Collected data:
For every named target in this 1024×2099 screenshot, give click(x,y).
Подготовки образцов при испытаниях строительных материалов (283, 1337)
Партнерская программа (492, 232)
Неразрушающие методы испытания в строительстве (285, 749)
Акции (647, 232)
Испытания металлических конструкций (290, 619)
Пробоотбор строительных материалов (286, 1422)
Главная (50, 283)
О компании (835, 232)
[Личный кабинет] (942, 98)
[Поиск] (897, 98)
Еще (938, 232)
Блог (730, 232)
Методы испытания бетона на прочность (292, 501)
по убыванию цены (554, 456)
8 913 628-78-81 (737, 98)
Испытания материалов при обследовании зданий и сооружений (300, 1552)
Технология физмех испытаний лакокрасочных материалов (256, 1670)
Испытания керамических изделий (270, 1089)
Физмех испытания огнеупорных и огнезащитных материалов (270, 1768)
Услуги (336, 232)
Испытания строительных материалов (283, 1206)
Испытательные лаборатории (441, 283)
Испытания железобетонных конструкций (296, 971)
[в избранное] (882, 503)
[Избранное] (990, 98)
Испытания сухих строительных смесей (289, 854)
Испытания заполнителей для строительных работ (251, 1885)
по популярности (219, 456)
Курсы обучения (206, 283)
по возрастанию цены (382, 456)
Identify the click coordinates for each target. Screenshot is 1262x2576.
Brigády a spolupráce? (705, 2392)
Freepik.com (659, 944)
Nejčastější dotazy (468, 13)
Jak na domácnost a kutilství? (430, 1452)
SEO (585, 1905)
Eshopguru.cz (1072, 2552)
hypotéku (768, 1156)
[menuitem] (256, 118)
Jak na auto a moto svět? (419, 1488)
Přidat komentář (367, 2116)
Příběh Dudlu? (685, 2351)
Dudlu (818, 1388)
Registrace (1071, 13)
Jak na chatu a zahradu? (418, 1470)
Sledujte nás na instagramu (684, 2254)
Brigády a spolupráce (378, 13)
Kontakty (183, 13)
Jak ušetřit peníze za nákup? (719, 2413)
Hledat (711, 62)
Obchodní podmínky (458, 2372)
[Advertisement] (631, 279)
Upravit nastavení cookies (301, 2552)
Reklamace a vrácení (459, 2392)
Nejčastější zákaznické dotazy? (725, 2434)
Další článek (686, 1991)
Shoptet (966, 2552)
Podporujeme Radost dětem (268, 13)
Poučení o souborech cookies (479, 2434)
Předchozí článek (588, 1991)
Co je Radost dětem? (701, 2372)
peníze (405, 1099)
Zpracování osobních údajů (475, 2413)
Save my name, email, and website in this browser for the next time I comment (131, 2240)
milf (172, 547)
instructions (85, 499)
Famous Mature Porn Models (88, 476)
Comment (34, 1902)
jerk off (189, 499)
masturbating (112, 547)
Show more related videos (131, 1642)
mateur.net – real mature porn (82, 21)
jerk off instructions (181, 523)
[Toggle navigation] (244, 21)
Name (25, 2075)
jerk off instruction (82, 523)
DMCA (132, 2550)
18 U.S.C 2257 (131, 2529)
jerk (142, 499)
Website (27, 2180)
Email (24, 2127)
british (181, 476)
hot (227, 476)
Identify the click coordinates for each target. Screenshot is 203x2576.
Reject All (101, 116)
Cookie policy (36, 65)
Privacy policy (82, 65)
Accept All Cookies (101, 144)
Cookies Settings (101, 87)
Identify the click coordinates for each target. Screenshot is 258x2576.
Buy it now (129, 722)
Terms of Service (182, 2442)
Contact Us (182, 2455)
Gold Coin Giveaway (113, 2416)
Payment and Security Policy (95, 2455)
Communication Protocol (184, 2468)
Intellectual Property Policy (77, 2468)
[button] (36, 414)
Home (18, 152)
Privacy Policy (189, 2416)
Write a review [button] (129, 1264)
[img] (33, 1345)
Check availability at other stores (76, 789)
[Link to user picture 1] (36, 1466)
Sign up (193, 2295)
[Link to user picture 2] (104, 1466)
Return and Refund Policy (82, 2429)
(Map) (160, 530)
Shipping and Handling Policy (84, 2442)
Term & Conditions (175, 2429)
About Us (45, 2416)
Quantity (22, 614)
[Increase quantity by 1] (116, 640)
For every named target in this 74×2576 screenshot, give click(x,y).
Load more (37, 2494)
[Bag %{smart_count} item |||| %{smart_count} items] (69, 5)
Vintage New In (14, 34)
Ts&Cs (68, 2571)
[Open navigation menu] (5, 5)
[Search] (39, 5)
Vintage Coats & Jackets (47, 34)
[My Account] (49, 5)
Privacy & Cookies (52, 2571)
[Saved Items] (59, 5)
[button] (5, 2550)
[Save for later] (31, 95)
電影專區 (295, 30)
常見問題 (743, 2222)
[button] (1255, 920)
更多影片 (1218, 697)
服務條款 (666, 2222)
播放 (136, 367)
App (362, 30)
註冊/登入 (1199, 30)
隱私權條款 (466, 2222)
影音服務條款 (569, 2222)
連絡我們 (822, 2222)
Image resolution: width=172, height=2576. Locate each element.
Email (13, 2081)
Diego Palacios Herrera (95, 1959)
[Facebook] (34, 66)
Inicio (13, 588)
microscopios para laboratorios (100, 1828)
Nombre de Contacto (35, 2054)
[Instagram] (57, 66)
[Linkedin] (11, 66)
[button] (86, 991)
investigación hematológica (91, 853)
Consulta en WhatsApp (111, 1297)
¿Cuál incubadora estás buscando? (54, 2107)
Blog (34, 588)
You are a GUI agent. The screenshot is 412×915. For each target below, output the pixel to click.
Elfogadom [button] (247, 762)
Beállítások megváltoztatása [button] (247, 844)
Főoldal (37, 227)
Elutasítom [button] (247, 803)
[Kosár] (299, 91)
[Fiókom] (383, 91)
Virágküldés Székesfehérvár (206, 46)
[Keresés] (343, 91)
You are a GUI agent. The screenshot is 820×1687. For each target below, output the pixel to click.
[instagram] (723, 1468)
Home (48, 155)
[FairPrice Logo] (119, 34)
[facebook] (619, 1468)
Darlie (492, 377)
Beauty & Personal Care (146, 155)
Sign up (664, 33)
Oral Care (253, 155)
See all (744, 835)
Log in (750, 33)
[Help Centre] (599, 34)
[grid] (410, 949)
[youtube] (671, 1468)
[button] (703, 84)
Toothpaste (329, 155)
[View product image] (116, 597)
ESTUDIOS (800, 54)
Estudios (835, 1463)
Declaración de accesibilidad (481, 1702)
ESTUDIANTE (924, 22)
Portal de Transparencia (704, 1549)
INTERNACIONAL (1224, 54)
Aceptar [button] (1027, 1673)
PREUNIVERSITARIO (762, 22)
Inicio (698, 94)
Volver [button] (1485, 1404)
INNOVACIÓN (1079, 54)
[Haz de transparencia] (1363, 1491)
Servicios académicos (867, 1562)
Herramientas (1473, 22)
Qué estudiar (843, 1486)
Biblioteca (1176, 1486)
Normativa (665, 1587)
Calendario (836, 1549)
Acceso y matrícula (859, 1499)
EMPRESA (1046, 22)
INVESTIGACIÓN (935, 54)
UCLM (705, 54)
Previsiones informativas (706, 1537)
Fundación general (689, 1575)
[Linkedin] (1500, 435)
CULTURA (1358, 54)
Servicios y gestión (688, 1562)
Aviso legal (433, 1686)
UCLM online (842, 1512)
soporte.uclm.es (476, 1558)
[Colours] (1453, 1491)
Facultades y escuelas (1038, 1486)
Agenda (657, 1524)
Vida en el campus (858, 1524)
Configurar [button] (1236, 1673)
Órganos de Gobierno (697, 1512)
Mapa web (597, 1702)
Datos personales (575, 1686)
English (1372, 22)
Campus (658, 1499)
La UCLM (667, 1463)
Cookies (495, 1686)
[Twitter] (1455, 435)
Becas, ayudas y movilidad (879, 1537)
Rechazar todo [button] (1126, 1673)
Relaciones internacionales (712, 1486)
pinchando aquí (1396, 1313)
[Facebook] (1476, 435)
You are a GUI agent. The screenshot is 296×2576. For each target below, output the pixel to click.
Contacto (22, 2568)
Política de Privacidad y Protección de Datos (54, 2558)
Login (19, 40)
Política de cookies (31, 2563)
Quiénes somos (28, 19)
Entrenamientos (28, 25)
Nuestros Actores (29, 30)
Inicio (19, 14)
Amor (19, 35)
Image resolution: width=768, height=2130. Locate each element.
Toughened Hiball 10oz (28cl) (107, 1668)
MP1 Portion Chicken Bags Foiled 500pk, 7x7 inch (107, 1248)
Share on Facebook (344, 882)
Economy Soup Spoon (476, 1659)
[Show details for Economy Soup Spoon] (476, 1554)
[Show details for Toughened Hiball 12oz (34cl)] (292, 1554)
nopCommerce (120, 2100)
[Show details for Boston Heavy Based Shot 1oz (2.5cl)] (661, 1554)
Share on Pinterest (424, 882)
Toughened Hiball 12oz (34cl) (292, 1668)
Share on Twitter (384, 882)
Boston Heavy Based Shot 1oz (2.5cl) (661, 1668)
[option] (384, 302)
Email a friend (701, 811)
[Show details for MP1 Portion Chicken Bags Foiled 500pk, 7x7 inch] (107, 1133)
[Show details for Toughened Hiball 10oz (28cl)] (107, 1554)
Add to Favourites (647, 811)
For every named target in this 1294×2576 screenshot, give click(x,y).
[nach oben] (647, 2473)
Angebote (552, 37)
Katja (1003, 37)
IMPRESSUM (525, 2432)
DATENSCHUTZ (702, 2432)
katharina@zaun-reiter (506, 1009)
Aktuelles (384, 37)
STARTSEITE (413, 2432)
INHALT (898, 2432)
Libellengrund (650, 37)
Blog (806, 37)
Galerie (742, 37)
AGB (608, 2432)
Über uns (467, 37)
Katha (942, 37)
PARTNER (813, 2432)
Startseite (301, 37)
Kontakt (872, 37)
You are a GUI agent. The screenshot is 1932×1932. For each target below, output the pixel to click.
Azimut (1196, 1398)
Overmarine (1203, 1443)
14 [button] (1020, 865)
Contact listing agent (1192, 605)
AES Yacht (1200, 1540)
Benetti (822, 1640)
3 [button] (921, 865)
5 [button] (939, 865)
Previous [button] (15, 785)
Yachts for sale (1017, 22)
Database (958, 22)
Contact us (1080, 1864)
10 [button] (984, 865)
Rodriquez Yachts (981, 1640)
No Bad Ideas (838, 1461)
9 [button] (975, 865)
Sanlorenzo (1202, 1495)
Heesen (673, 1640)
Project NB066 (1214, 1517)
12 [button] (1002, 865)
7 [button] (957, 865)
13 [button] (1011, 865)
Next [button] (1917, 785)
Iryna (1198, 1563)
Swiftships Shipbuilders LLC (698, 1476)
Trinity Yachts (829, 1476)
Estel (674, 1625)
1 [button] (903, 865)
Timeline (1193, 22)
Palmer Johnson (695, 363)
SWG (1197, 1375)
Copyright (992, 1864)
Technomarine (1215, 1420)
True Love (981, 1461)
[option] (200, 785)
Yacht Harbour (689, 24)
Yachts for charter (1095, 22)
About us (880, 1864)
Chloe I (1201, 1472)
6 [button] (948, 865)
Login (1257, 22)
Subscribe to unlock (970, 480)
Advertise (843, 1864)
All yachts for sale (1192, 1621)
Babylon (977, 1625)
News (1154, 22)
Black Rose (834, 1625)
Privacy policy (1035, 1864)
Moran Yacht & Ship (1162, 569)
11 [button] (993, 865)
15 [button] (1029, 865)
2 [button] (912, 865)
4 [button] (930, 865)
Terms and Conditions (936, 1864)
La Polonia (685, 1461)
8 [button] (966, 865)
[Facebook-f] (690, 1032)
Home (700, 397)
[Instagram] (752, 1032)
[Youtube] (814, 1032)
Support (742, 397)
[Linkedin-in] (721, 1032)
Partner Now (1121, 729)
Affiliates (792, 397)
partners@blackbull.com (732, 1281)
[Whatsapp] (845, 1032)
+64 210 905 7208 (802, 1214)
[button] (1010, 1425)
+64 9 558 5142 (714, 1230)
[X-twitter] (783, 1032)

■ Task requirements
Determine how many lines above have the string "строительных" and output nothing besides the count.

■ Completed task
5